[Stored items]
-- Start --

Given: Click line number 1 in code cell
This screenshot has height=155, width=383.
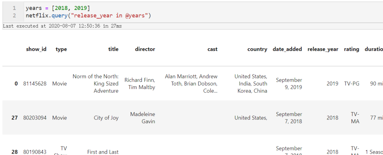Looking at the screenshot, I should click(x=14, y=8).
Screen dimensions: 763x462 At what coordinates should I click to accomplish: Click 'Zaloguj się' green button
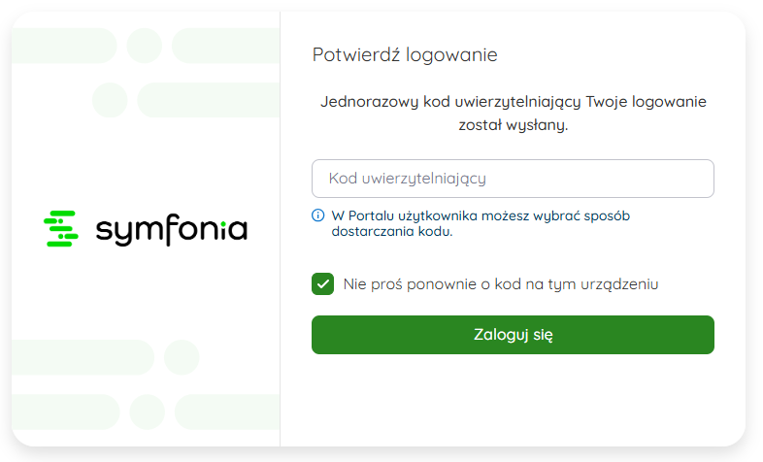[513, 335]
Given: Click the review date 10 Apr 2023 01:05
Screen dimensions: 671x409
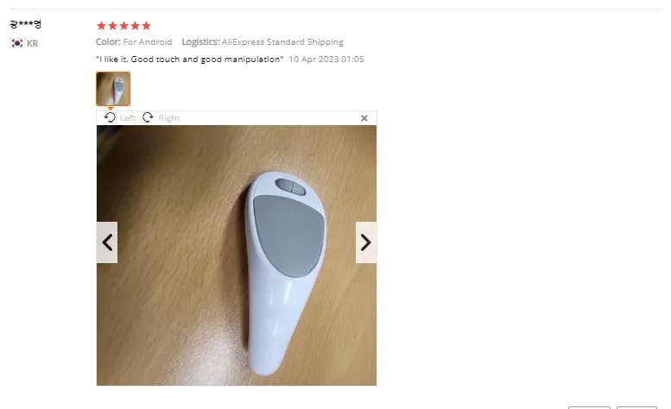Looking at the screenshot, I should [326, 60].
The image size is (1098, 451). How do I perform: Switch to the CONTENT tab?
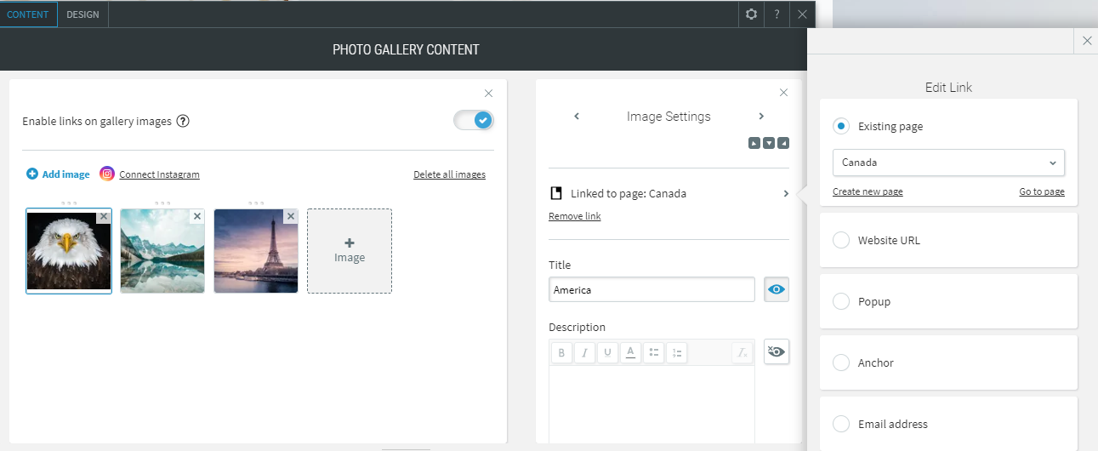click(x=28, y=14)
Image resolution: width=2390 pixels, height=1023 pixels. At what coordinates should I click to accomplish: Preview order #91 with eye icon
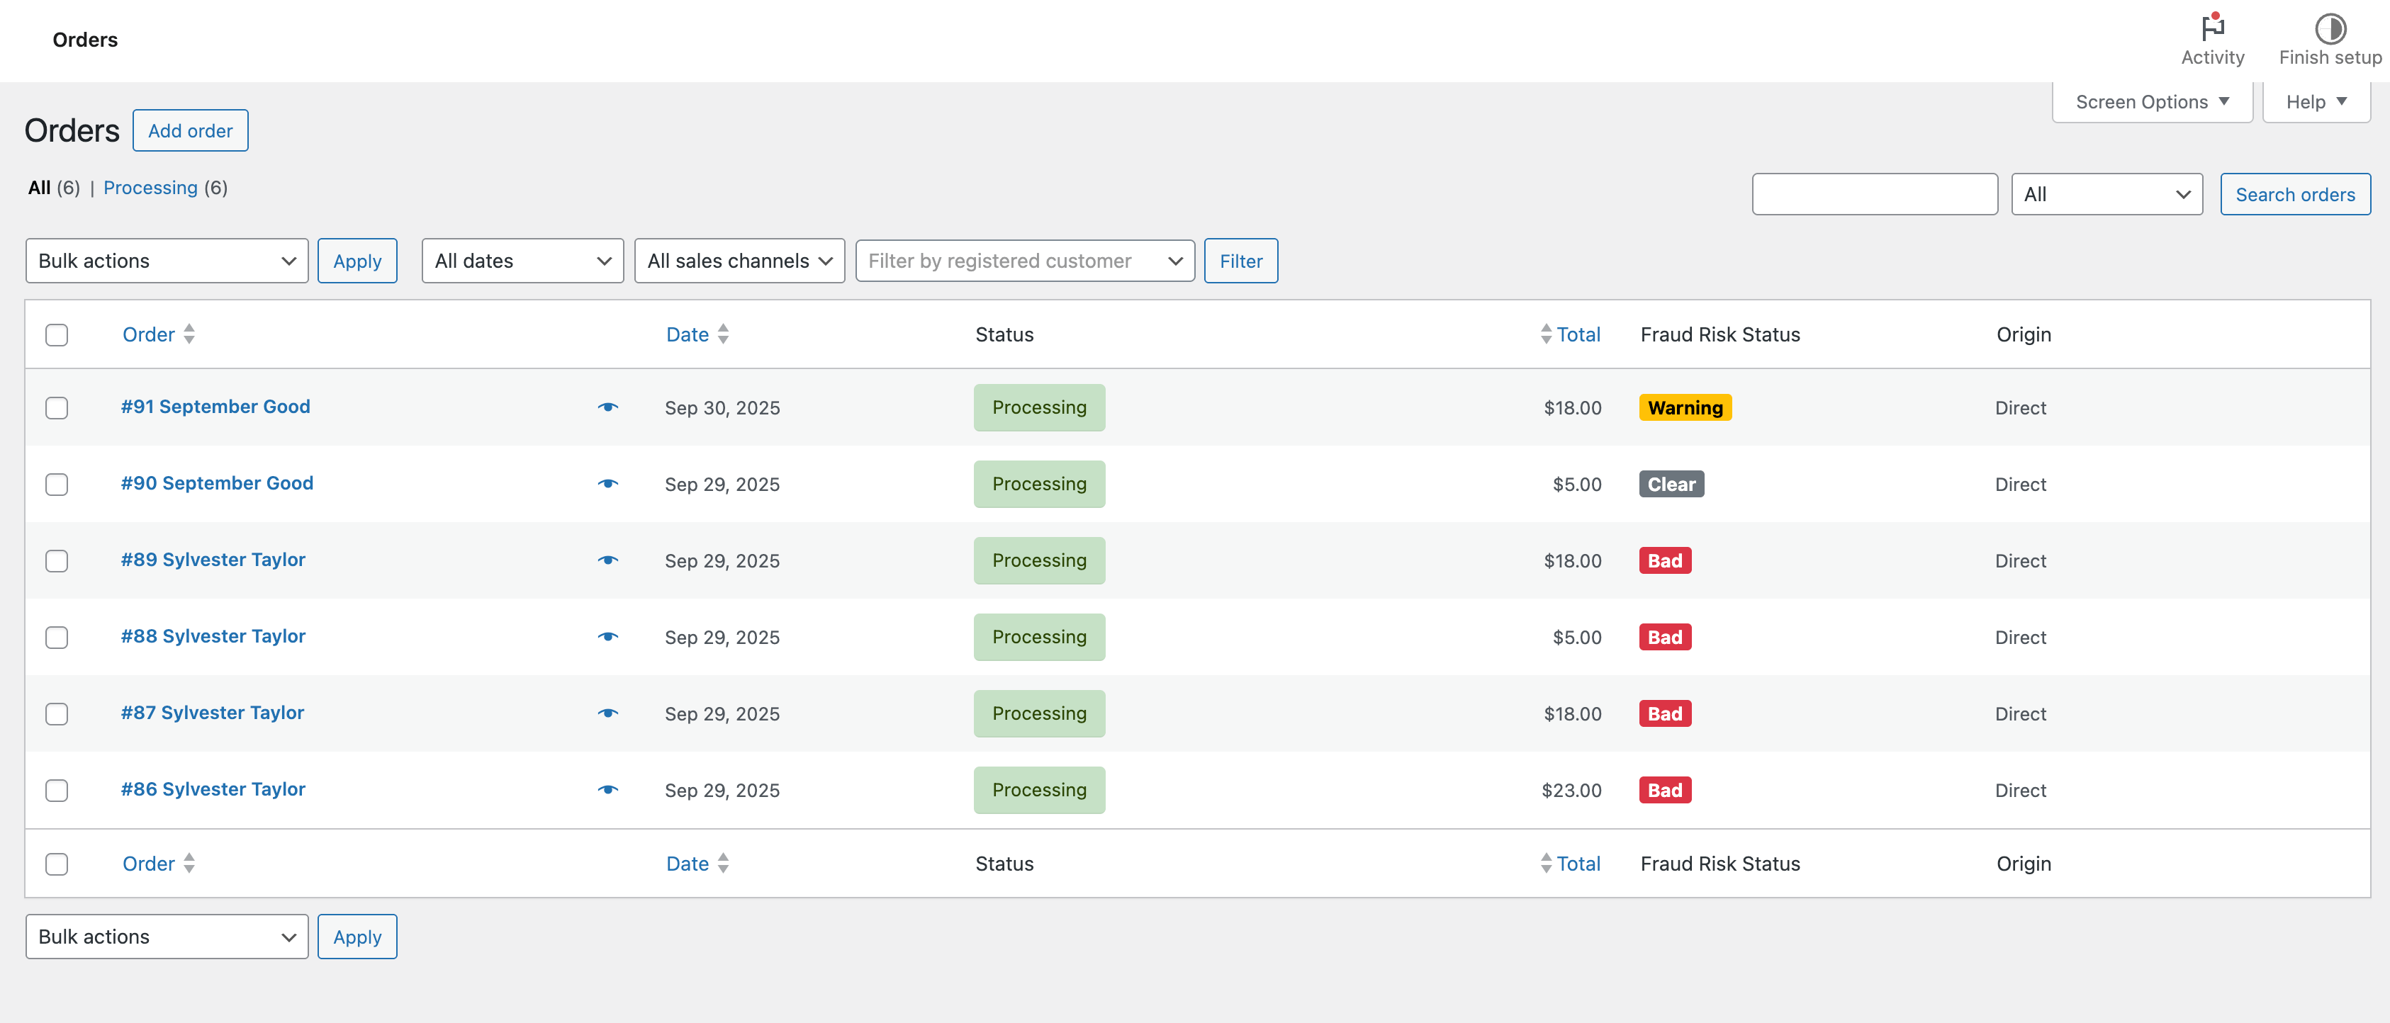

-- End --

» **GIVEN INSTRUCTION**
Update every entry above, replacing "Screen dimensions" with "Display size" and changing nothing else. Leave the pictures out of your answer.

» **OUTPUT BELOW**
Given: Click line number 1 in code cell
This screenshot has height=155, width=383.
Looking at the screenshot, I should click(x=14, y=8).
Display size: 763x462 At what coordinates should I click to accomplish: Click 'Zaloguj się' green button
[513, 335]
Given: Click the review date 10 Apr 2023 01:05
Display size: 671x409
Looking at the screenshot, I should [326, 60].
The image size is (1098, 451). How do I perform: Switch to the CONTENT tab?
click(x=28, y=14)
Image resolution: width=2390 pixels, height=1023 pixels. At what coordinates should I click to accomplish: Preview order #91 with eye icon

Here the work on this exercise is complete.